3

I work in C-language at first time and have some question.

How can I get the number of lines in file?

FILE *in;
char c;
int lines = 1;
...
while (fscanf(in,"%c",&c)  == 1) {
  if (c == '\n') {
    lines++;
  }
}

Am I right? I actually don't know how to get the moment , when string cross to the new line.

openspace
  • 163
  • 8
  • 1
    If you try your code on a few different files, does it seem to work? – Some programmer dude Mar 28 '17 at 12:07
  • 1
    Read a whole line at a time. That'll be faster. And note that some files don't have a new line character at the end – phuclv Mar 28 '17 at 12:07
  • 3
    @LưuVĩnhPhúc That requires knowledge about the length of the longest line, or checking if a full line was read or not. – Some programmer dude Mar 28 '17 at 12:09
  • @Someprogrammerdude do you mean that this code isn't appropriate for different files ? – openspace Mar 28 '17 at 12:12
  • 4
    @openspace he means have you tried it with files that have one line, two lines, 100 lines, 100000 lines, files where the *last* line does not terminate with a newline, etc., and they *all* deliver the appropriate known-correct values? In other words: have you *tested* your code? If so, it's probably good. If not, why not? – WhozCraig Mar 28 '17 at 12:14
  • @WhozCraig oh, number of lines became from 1, my bad. – openspace Mar 28 '17 at 12:15

3 Answers3

4

OP's code functions well aside from maybe an off-by-one issue and a last line issue.

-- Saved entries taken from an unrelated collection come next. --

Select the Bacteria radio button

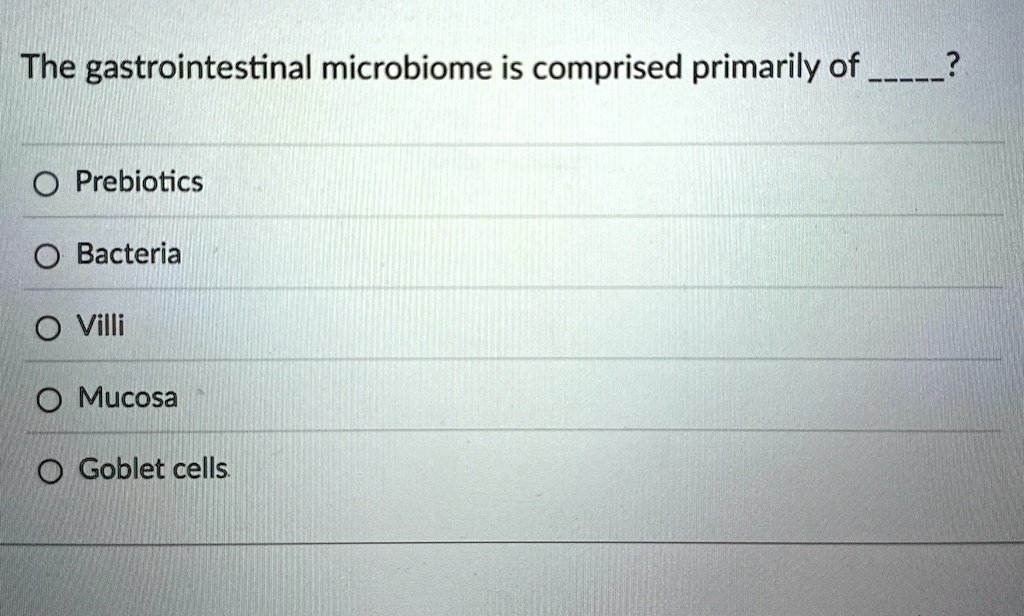(x=47, y=257)
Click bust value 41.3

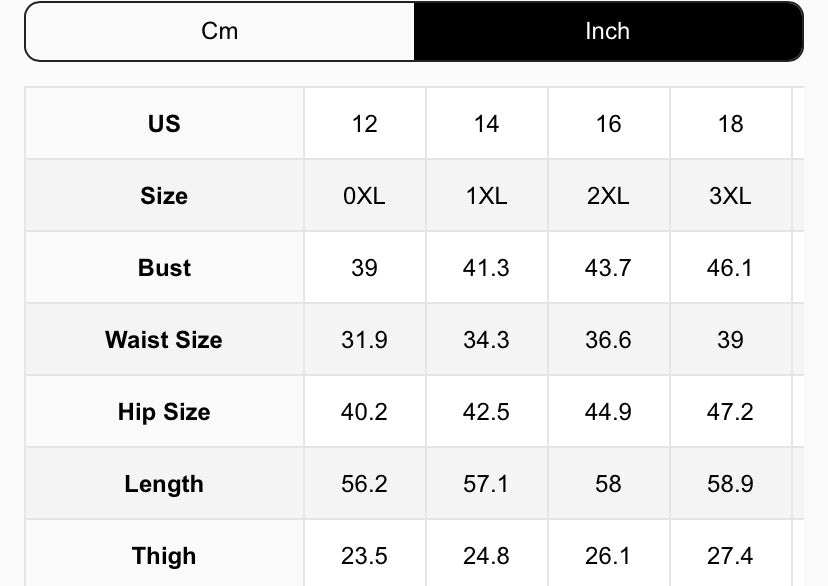point(486,267)
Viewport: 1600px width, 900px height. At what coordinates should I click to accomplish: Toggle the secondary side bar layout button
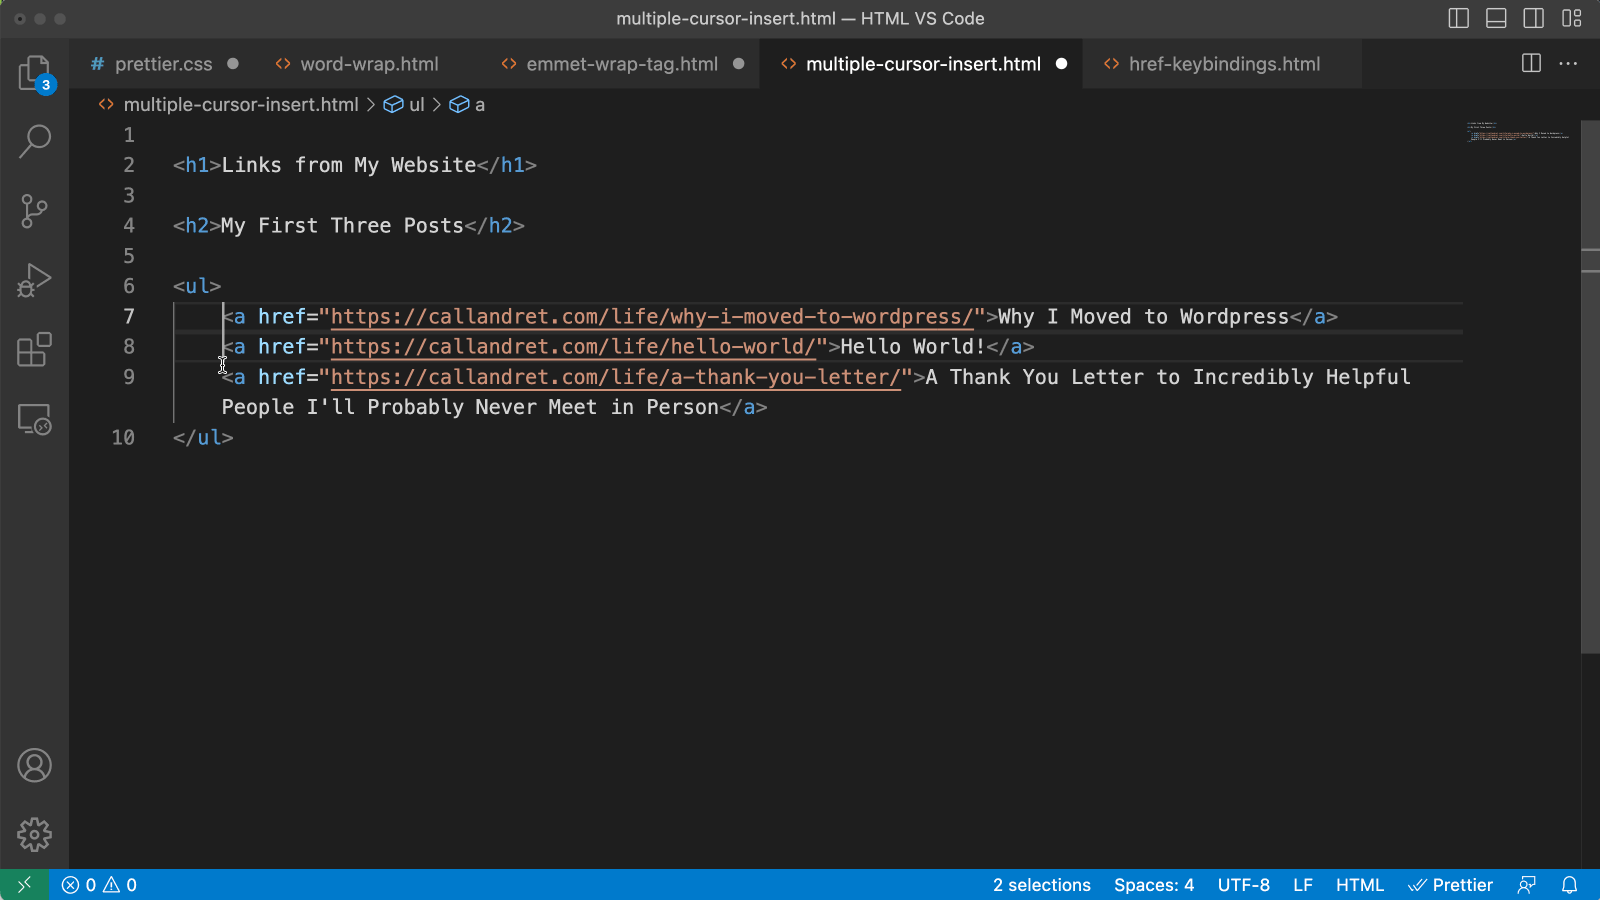[x=1533, y=18]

Standard C library definition

A text stream is an ordered sequence of characters composed into lines, each line consisting of zero or more characters plus a terminating new-line character. Whether the last line requires a terminating new-line character is implementation-defined. C11dr §7.21.2 2

A line ends with a '\n' and the last line may or may not end with a '\n'.

If using the idea that the last line of a file does not require a final '\n, then the goal is to count the number of occurrences that a character is read after a '\n'.

// Let us use a wide type
// Start at 0 as the file may be empty
unsigned long long line_count = 0;

int previous = '\n';
int ch;
while ((ch = fgetc(in)) != EOF) {
  if (previous == '\n') line_count++;
  previous = ch;
}

printf("Line count:%llu\n", line_count);

Reading a file one character at a time may be less efficient than other means, but functionally meets OP goal.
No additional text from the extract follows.